# What the exercise asks
Scan the data, and whenever a line contains "dropdown", copy it.

*** Block opens ***

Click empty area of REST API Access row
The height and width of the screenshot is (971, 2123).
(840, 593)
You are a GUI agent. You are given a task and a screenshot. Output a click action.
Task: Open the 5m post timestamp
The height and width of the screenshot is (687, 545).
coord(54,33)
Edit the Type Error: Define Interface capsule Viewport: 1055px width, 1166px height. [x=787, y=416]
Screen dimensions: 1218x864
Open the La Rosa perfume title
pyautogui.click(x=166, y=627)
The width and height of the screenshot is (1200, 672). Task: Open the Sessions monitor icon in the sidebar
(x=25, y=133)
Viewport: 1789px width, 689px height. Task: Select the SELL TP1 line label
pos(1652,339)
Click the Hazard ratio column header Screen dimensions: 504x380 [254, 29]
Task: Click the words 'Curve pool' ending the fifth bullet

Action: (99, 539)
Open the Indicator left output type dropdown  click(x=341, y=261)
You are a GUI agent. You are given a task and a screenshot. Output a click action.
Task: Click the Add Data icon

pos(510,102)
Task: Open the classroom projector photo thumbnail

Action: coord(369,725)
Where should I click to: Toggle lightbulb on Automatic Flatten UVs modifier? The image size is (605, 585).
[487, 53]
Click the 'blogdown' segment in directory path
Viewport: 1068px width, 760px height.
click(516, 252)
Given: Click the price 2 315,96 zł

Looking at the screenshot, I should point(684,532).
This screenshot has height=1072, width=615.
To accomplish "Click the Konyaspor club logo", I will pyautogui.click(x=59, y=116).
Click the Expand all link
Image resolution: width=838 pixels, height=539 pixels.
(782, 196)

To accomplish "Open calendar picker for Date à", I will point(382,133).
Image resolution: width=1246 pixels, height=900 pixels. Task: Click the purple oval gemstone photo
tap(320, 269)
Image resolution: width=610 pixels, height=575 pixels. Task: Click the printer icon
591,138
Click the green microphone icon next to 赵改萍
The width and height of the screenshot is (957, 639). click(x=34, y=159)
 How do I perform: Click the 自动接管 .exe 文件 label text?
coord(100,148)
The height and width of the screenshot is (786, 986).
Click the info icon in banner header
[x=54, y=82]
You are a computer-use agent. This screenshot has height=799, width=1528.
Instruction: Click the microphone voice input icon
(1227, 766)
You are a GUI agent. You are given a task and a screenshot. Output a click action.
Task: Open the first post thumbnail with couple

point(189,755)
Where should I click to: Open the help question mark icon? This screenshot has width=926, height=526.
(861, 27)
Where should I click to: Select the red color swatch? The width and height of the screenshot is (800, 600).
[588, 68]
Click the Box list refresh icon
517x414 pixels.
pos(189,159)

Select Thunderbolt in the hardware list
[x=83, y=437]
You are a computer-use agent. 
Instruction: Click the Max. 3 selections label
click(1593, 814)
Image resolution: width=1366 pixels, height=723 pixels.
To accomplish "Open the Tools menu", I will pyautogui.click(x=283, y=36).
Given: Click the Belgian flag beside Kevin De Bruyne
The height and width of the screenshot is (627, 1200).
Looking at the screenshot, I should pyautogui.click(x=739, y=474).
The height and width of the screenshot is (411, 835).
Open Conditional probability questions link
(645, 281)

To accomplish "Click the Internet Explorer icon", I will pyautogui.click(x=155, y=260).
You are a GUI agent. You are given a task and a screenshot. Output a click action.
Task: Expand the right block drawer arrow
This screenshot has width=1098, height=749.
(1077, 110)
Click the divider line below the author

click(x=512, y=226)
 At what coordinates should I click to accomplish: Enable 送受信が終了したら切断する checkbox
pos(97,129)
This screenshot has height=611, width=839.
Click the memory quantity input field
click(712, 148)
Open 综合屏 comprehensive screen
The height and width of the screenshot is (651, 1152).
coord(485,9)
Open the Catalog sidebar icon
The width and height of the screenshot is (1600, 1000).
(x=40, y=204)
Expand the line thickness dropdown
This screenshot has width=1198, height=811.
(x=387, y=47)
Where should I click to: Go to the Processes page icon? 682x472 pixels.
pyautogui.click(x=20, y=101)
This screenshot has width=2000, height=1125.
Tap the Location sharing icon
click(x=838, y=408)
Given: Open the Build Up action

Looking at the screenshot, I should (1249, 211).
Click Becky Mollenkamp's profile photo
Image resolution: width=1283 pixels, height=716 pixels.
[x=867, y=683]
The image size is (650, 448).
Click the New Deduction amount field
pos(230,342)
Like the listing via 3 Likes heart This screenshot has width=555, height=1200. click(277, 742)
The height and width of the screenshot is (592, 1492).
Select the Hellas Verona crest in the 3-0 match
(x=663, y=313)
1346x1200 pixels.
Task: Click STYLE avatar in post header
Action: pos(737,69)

*** Block closes ***

# Answer
Open the Indicator left output type dropdown  click(x=341, y=261)
Expand the line thickness dropdown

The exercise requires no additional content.